Big multinationals can dump millions into each of their brands, which enable them to sell more than one thing. Kellogg can own the Corn Flakes brand and also peddle Pringles because they have enough cash to support both brands independently, but with every new product comes a dilution of your marketing dollars. It’s hard enough for smaller businesses to build one household name and virtually impossible to create two without gobs of equity-diluting outside money.

What will you focus your marketing dollars on to create brand recognition?


  1. You’ll be findable on Google

When you Google “helmet camera,” Go Pro is featured in just about every listing, despite the fact that there are hundreds of video camera manufacturers. It’s easy for Go Pro to optimize their website for the keywords that matter when they are focused on selling only one product.

What keyword(s) will make you, your product/service, or your business ‘findable’ on Google?


  1. Nobody cheered for Goliath

Small companies with the courage to make a single bet get a bump in popularity because we’re naturally inclined to want the underdog – willing to bet it all – to win. When Google launched its simple search engine with its endearing two search choices “I’m feeling lucky” vs. “Google search,” we all kicked Yahoo to the curb. Now that Google is all grown up and offering all sorts of stuff, we respect them as a company but do we love them quite as much?

Leverage what you do best to win. What do you do best, to bet the house and win?


  1. Every staff member will be able to deliver

When you do one thing and you do it well, you can train your staff to execute, unlike when you offer dozens or hundreds of products and services that go well beyond the competence level of your junior staff. Having employees who can deliver means you can let them focus and get the work done, freeing up your time to think more about the big picture.

How can you streamline your offering so your staff can execute without your day-to-day oversight?


  1. It will make you irresistible to an acquirer

The more you specialize in a single product, the more you will be attractive to an acquirer when the time comes to sell your business. Acquirers buy things they cannot easily replicate themselves.

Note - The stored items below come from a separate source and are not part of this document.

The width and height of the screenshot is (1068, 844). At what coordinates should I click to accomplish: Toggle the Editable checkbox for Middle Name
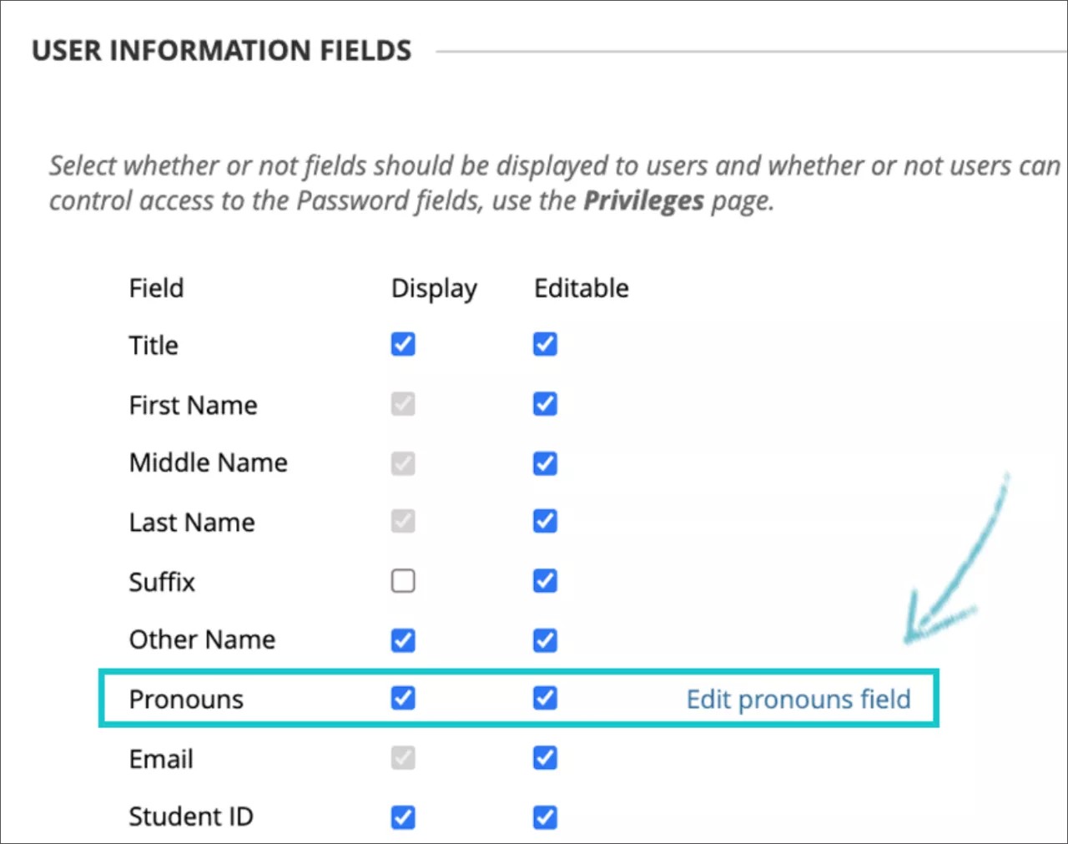(544, 462)
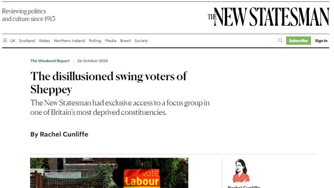Select Wales in navigation bar
This screenshot has height=188, width=334.
click(x=44, y=41)
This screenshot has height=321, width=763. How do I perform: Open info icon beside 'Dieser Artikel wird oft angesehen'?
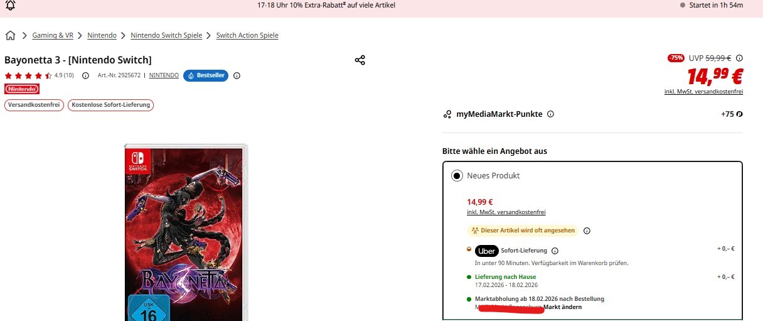click(x=587, y=231)
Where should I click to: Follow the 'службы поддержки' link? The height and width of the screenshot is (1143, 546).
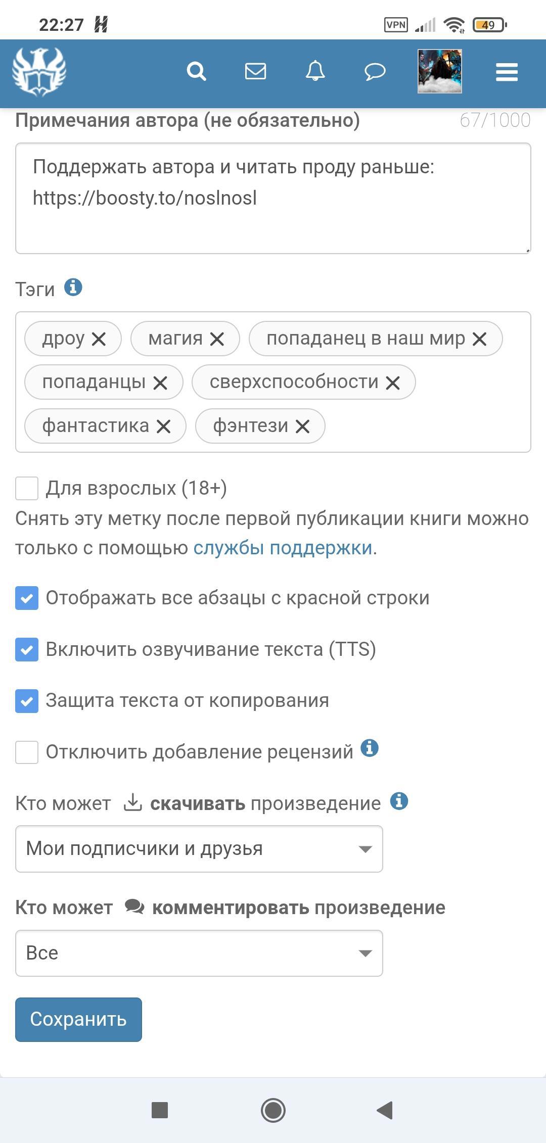pyautogui.click(x=283, y=548)
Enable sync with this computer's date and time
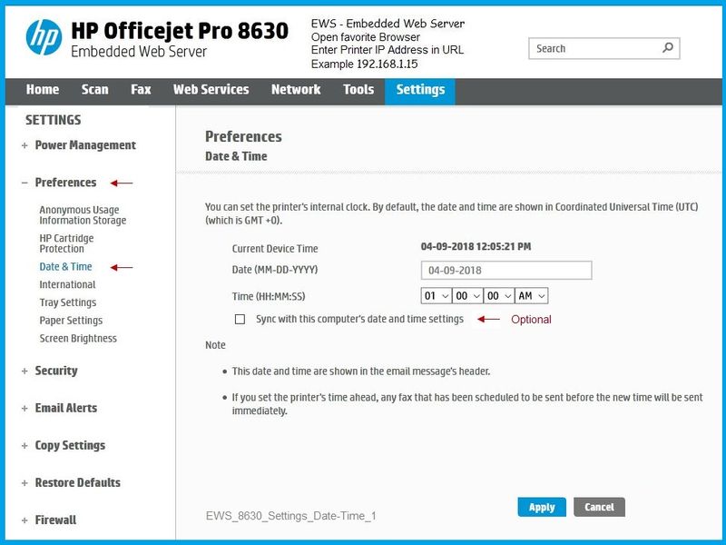Screen dimensions: 726x545 point(239,320)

Go Pro (NASDAQ: GPRO) is rumored to be a takeover target for a consumer electronics manufacturer or a content company that wants a beachhead in the action sports video market. Most consumer electronics companies could manufacturer their own helmet mounted cameras, but Go Pro is so far out in front of their competitors – they are the #1 brand channel on You Tube – that it would be easier to just buy the company rather than trying to claw market share away from a leader with such a dominant head start.

What will make your business irresistible to a potential acquirer?


Diversification is a great approach for your stock portfolio, but when it comes to your business, it may be a sure-fire road to mediocrity. Mediocrity does not maximize value or make your business attractive to potential buyers or acquirers.